Let $(X_n)_{n\geq1}$ be a sequence of random variables weakly converging to $X$ ($X_n\Rightarrow X$) as $n\rightarrow \infty$. I am trying to determine the most general conditions on a function $f$ such that we have the joint weak convergence $(X_n, f(X_n))\Rightarrow (X,f(X))$ as $n\rightarrow \infty$. Using the following:
$$\mathbb{P}(X_n \in A, f(X_n)\in B)=\mathbb{P}(X_n\in A \cap f^{-1}(B)),$$
where $A$ and $B$ are Borel sets, it would appear that we can conclude via the weak convergence of $(X_n)_{n\geq1}$. However, I am not sure how rigorous this argument is, and for which functions $f$ this would hold? I have a feeling the result should hold if $f$ is just measurable. I am not sure how one could prove this, but the idea comes from the fact that the continuous mapping theorem is also valid for measurable functions with a negligible set of discontinuities. Any comments or ideas would be greatly appreciated.
Let $f:\mathbb R\to\mathbb R$ be the characteristic function of $(-\infty,0]$.
Let it be that $X_n=\frac1{n}$ a.s. and $X=0$ a.s.
For every continuous and bounded $g:\mathbb R\to\mathbb R$ we have: $$\mathbb Eg(Xn)=g\left(\frac1{n}\right)\to g(0)=\mathbb Eg(X)$$
This means that $X_n$ converges weakly to $X$.
But $f(X_n)=0$ a.s. and $f(X)=1$ a.s. so $f(X_n)$ is not converging weakly to $f(X)$.
Then evidently $(X_n,f(X_n))$ is not converging weakly to $(X,f(X))$.

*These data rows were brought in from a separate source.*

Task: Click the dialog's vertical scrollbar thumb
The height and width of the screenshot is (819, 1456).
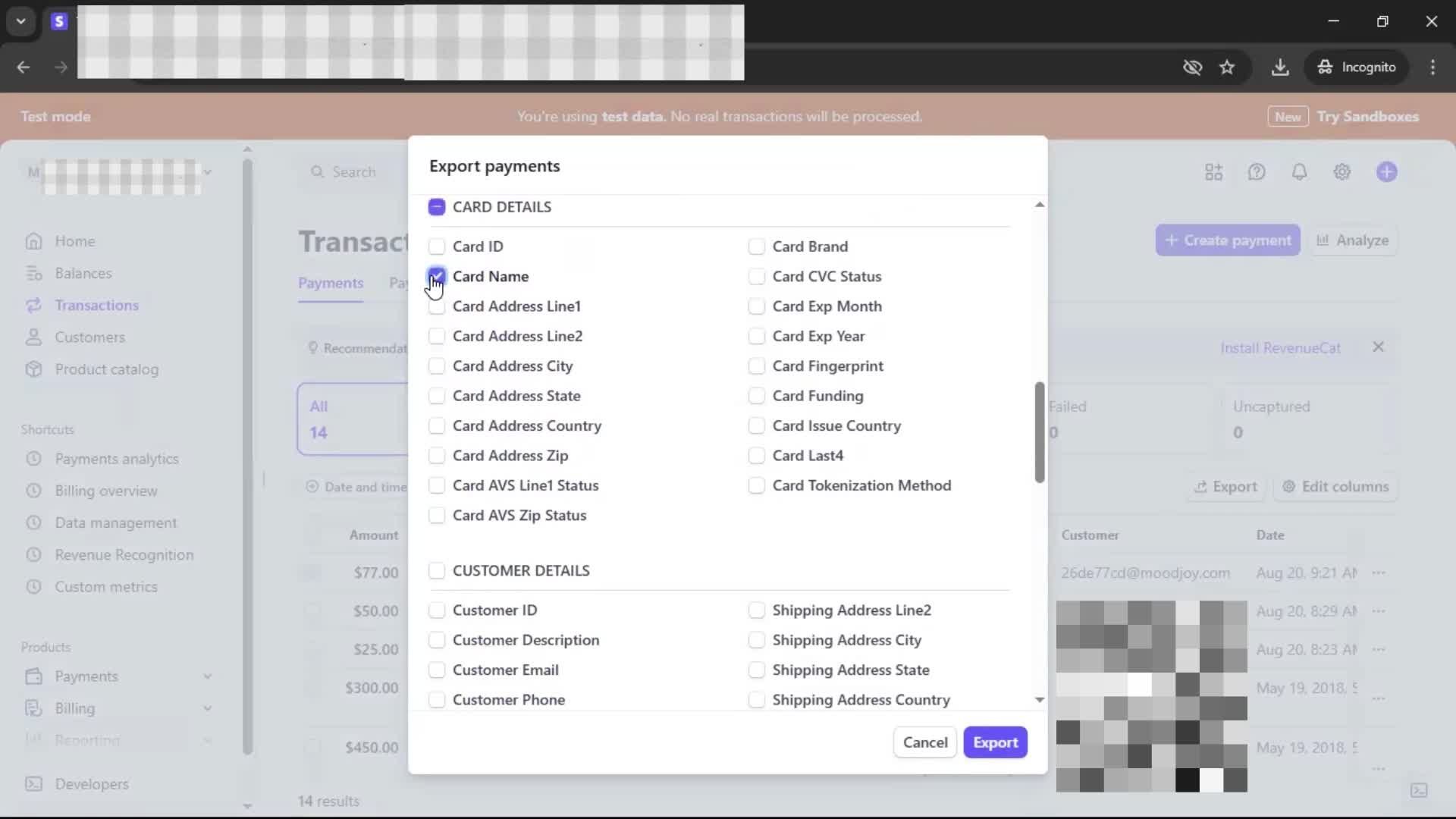Action: point(1039,432)
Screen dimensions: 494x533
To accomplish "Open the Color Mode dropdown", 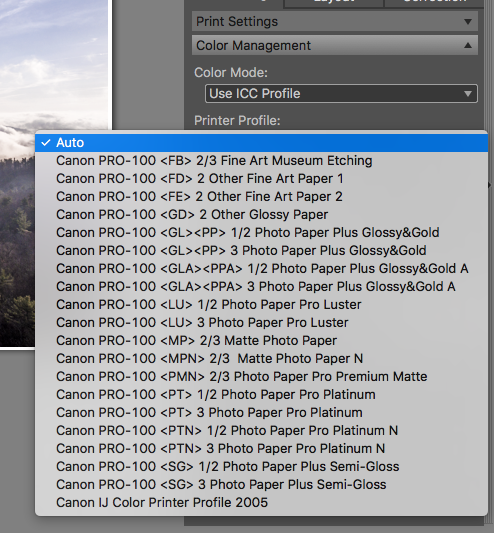I will pos(341,93).
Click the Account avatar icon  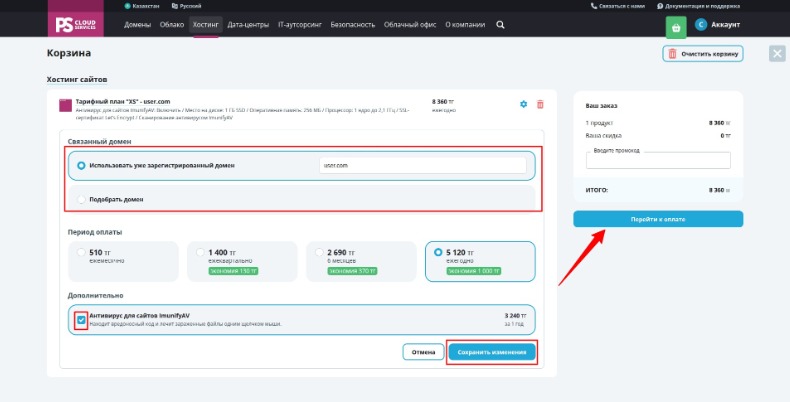tap(701, 24)
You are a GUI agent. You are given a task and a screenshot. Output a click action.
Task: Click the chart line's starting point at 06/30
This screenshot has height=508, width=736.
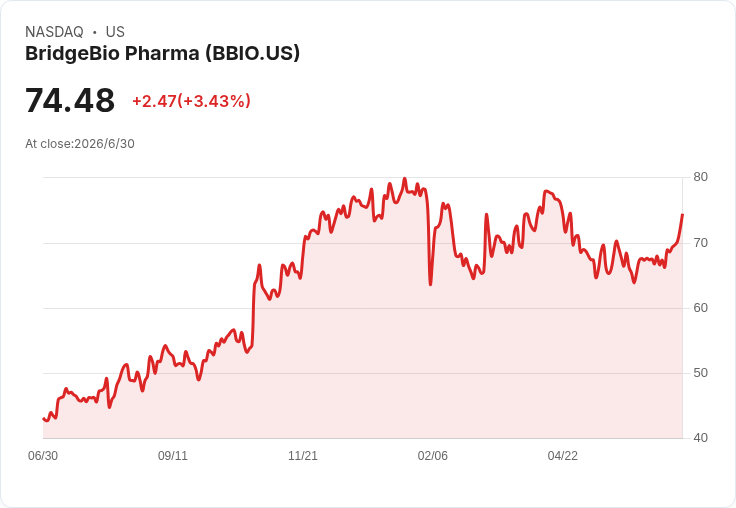(43, 418)
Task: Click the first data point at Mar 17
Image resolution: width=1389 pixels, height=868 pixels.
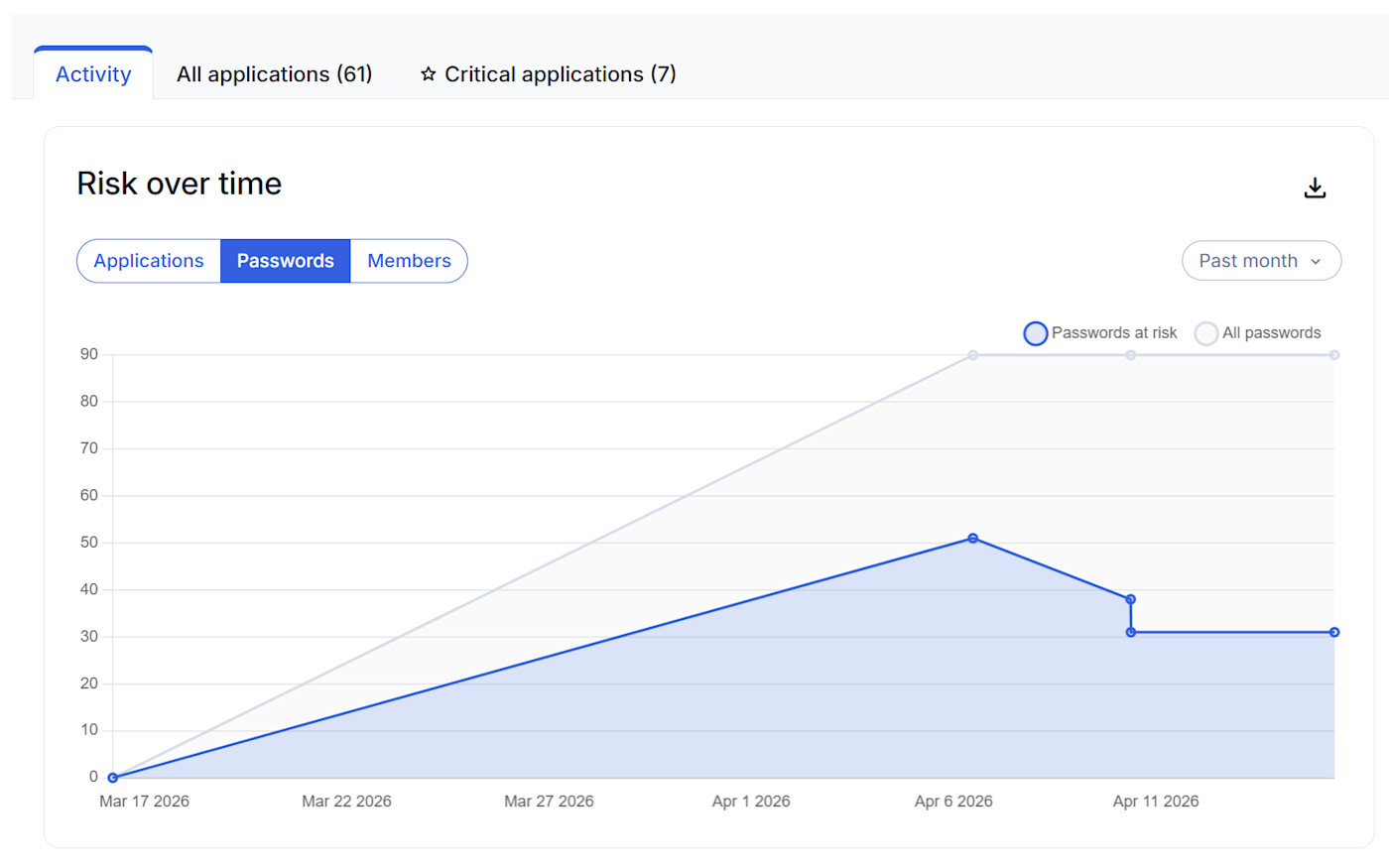Action: tap(112, 777)
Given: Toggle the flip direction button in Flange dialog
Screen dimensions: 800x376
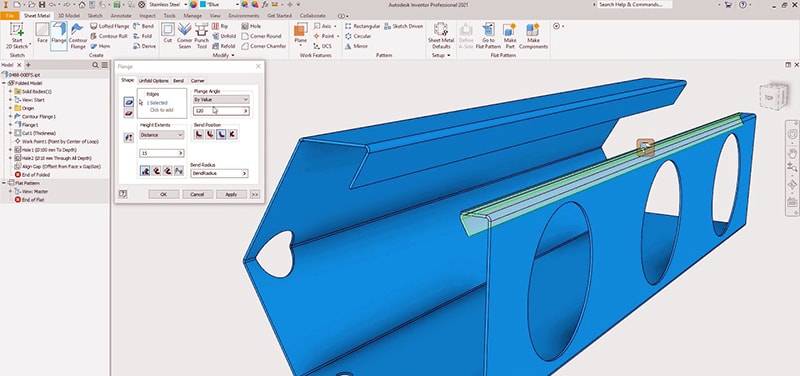Looking at the screenshot, I should pyautogui.click(x=129, y=137).
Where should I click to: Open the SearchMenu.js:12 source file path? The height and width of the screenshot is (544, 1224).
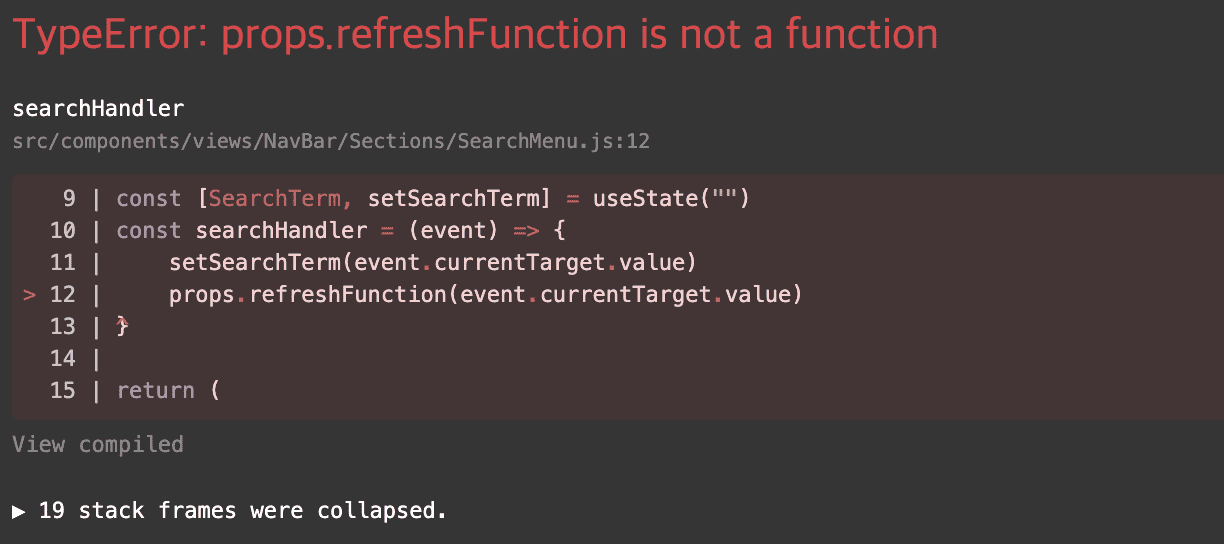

On the other hand if $g:\mathbb{R}^{2}\to\mathbb{R}$ is a continuous and bounded function, then $$h:=g\circ\left(1\times f\right)\circ\delta$$ where $\delta:\mathbb{R}\to\mathbb{R}^{2}$ is prescribed by $x\mapsto\langle x,x\rangle$ will be continuous and bounded if $f$ is continuous.
If $X_{n}$ converges weakly to $X$ - we find: $$\mathbb{E}g\left(X_{n},f\left(X_{n}\right)\right)=\mathbb{E}h\left(X_{n}\right)\to\mathbb{E}h\left(X\right)=\mathbb{E}g\left(X,f\left(X\right)\right)$$ This for every continuous and bounded $g$.
This justifies the statement that $\left(X_{n},f\left(X_{n}\right)\right)$ convergences weakly to $\left(X,f\left(X\right)\right)$ if $f$ is continuous.
edit:
This proof also works if the condition that $f$ is continuous is replaced by the condition that $X$ is a.s. not a discontinuity point of function $f$ (hence is a.s. not a discontinuity point of function $h$).